Would you restate each line of the data below word for word, without its pictures?

-------------------------

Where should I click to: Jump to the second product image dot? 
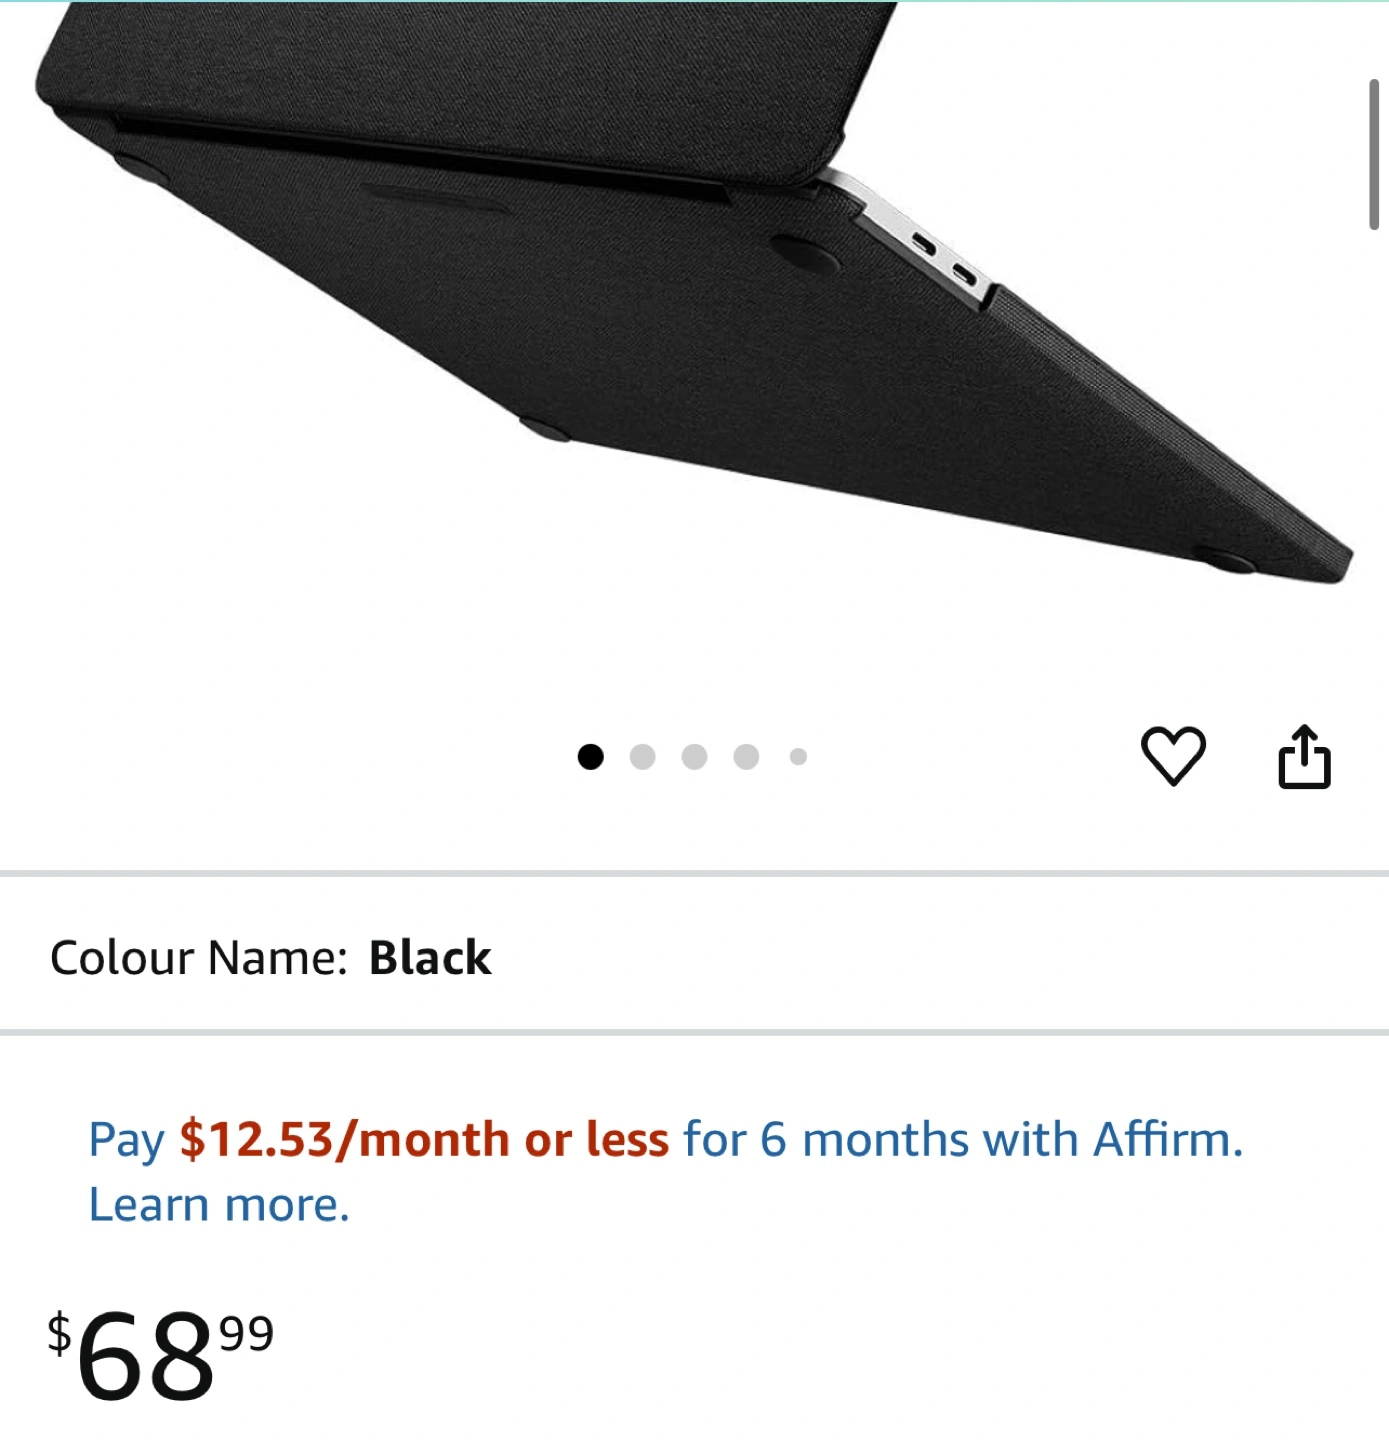click(643, 757)
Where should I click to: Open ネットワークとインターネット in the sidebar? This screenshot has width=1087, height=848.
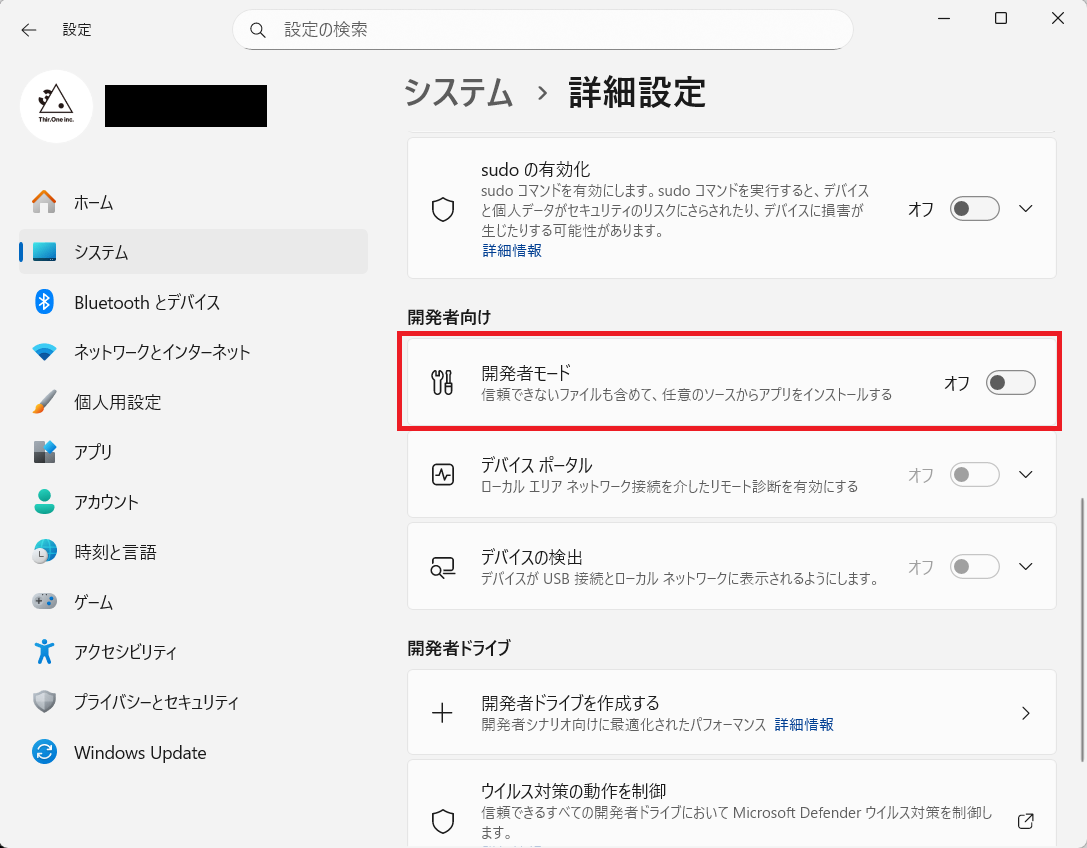tap(162, 352)
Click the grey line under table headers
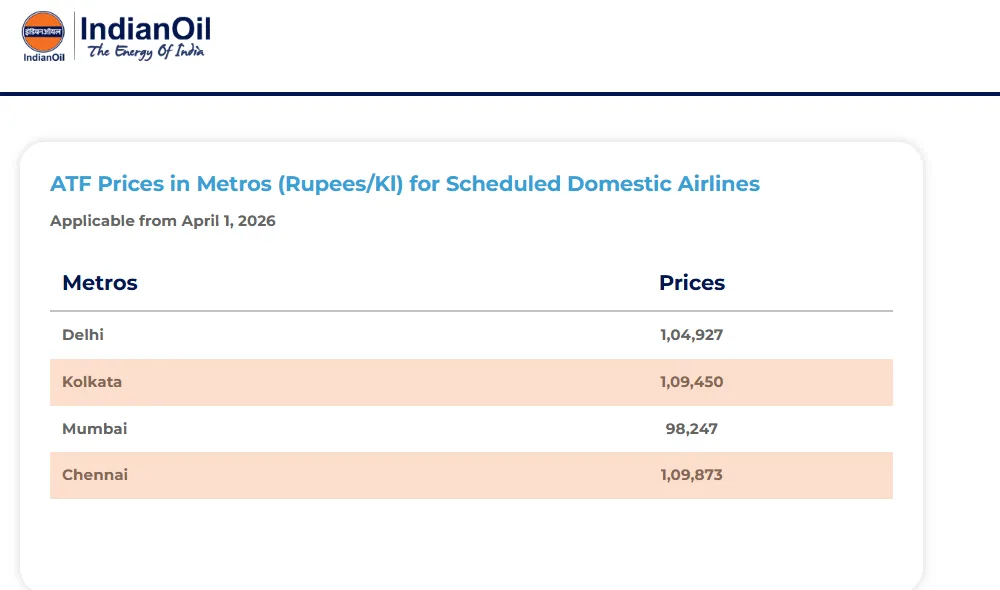The height and width of the screenshot is (590, 1000). 471,311
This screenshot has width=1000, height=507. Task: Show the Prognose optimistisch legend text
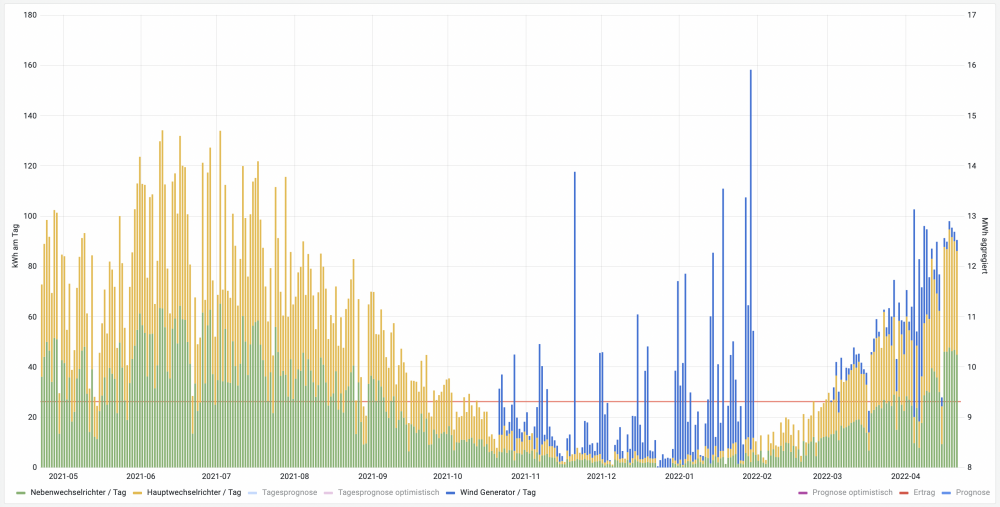[x=851, y=493]
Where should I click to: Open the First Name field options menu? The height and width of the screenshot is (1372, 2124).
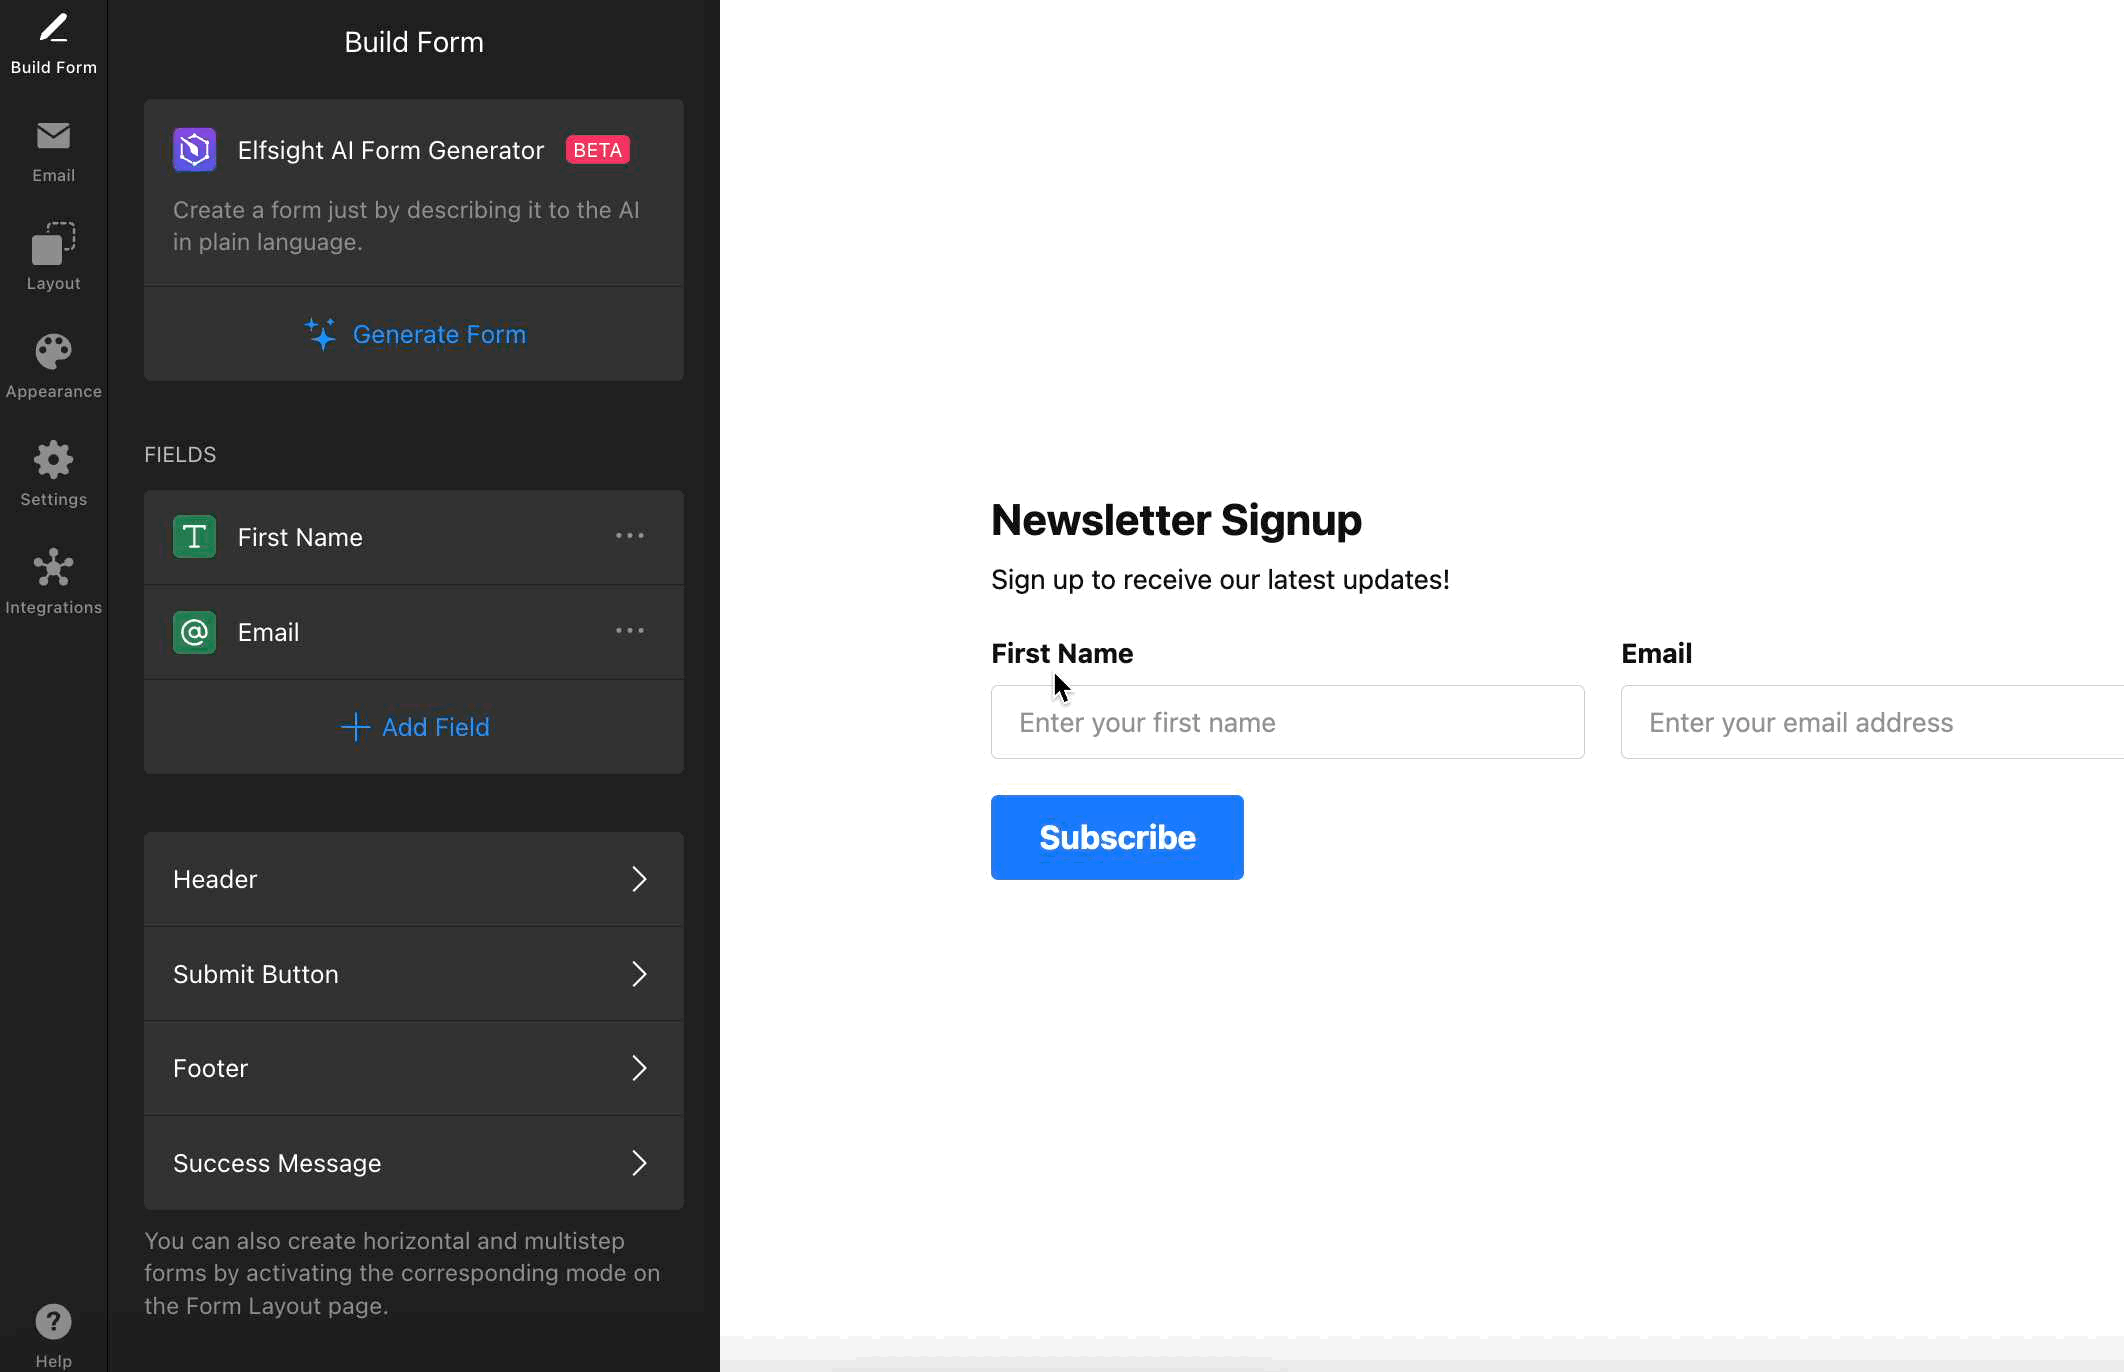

-------------------------

### ANSWER TO THIS TASK
Where should I click to: Jump to the second product image dot? 
click(643, 757)
Where should I click to: Open ネットワークとインターネット in the sidebar? This screenshot has width=1087, height=848.
tap(162, 352)
Click the grey line under table headers
The height and width of the screenshot is (590, 1000). 471,311
This screenshot has width=1000, height=507. Task: Show the Prognose optimistisch legend text
[x=851, y=493]
Where should I click to: Open the First Name field options menu? The height and width of the screenshot is (1372, 2124).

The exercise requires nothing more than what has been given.